A record 110 Chinese companies have squeezed onto the latest Fortune Global 500 list, 13 of which made their debut, including manufacturing powerhouse China Railway Rolling Stock Corp, e-commerce juggernaut JD.com, home appliance maker Midea and property developer Wanda.
Experts said that it is not surprising for more Chinese companies to be listed, because of the country’s relentless efforts to upgrade manufacturing, boost innovation and drive consumption.
“We will see the continued rise of Chinese companies to capture that tremendous growth of the local economy,” said Adam Xu, partner of Strategy&, which is PricewaterhouseCoopers’ strategy consulting business.
As more technology and commerce companies leverage and benefit from China’s tremendous market potential in e-commerce, entertainment and real estate segments, they will make the Fortune Global 500 list, Xu added.
Three of the top five companies on the list are from China. State Grid rose to second place from seventh last year, surpassing the State-owned energy giants China National Petroleum Corp and Sinopec Group.
State Grid, generating $329.6 billion in sales last year, attributed its performance to successful investment strategies and research and development input.
Among the 13 debut Fortune Global 500 companies from China, JD.com ranks at 366, with revenue reaching $28.85 billion last year.
“It is not a surprise, given how quickly China e-commerce has been growing and how advanced China is for digital and mobile commerce,” Xu said.
JD.com positions itself as a self-managing e-commerce giant. Alibaba acts more like a service provider to numerous online shops, which is why Alibaba’s revenue is not as huge as JD.com’s.

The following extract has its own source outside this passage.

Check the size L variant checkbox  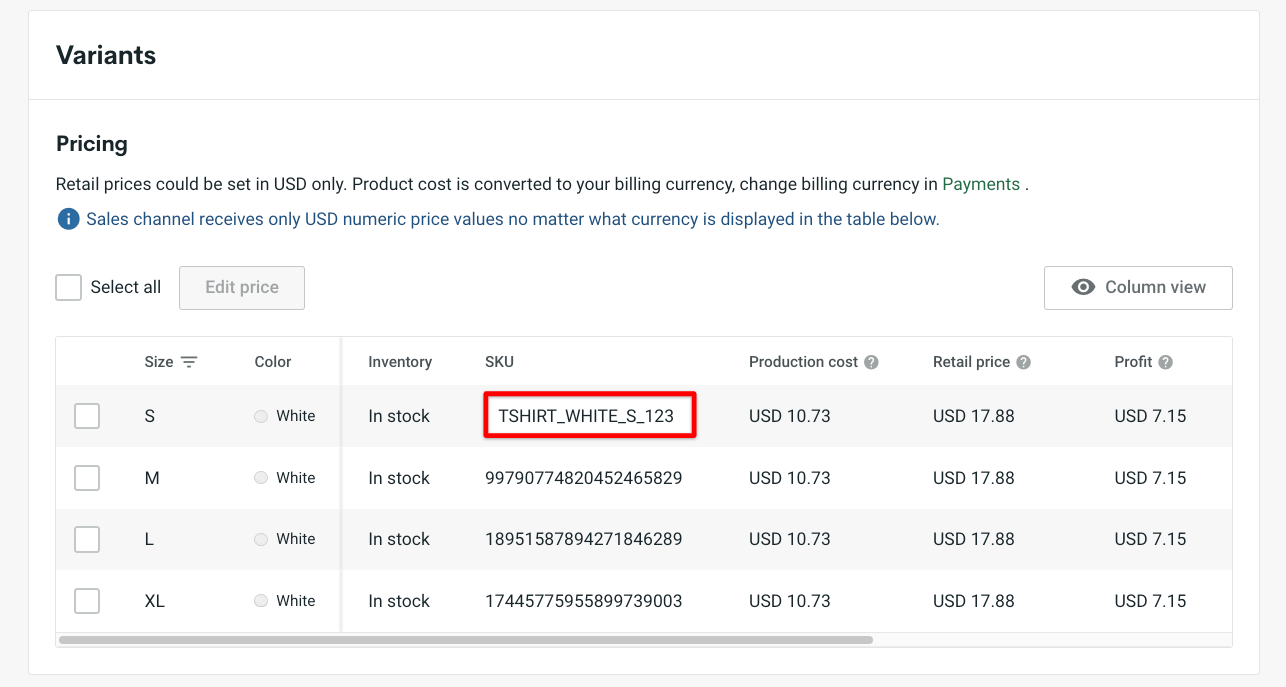point(86,539)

China Railway Rolling Stock Corp, which ranks 266, has grown into a leading global supplier of bullet trains and subway cars.

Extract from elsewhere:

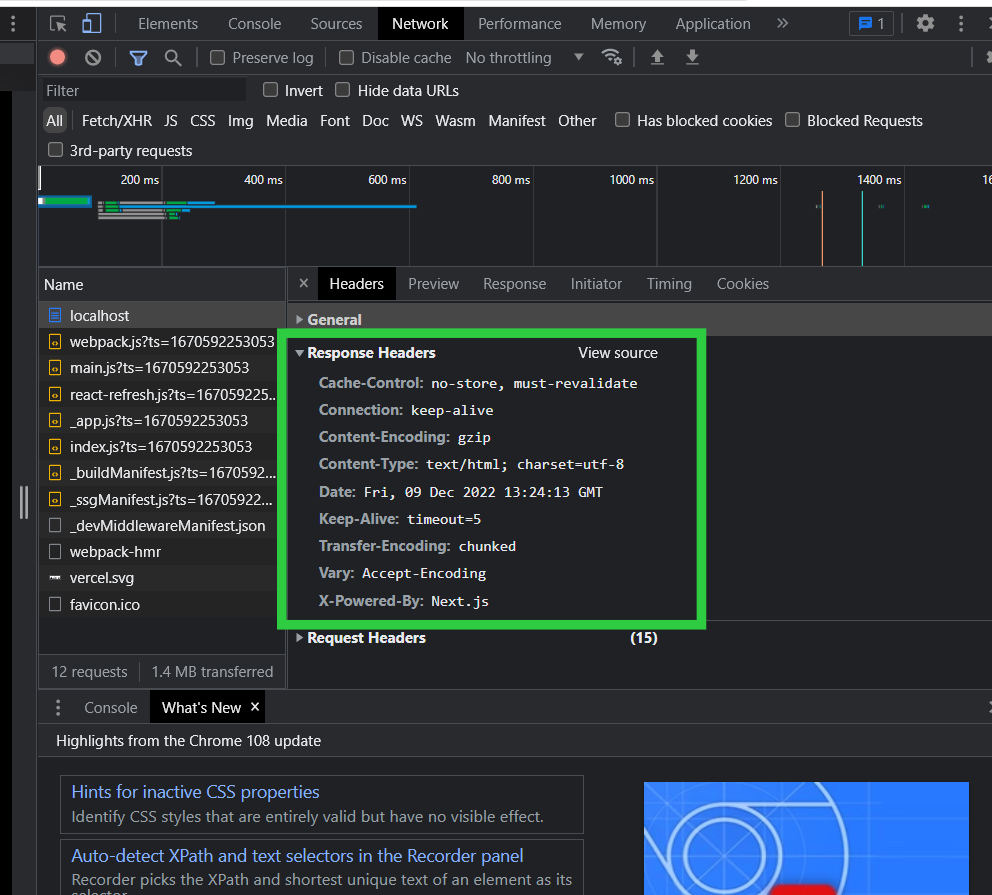Click the inspect element picker icon
The height and width of the screenshot is (895, 992).
[x=58, y=24]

It is widely expected that China will become the largest e-commerce and consumption market and will nurture a new consumer-centric ecosystem, Xu said.
State-owned companies topped the Chinese companies on the list, because the ranking is based on the companies’ revenue instead of their profitability, said Han Xiaoping, an independent energy analyst.
“All State-owned energy enterprises are large enough to compete from a global perspective. But they are facing huge pressure when it comes to financial performance amid falling oil prices,” he said.
China Vanke debuted on the list at 356, with annual revenue of $29.33 billion, followed by real estate giants Dalian Wanda Group at 385 and Evergrande Real Estate Group at 496.
Wanda, headed by China’s richest man, Wang Jianlin, said after the list was released that this was the first time the conglomerate had registered for the Fortune Global 500, even though it could have secured a place before.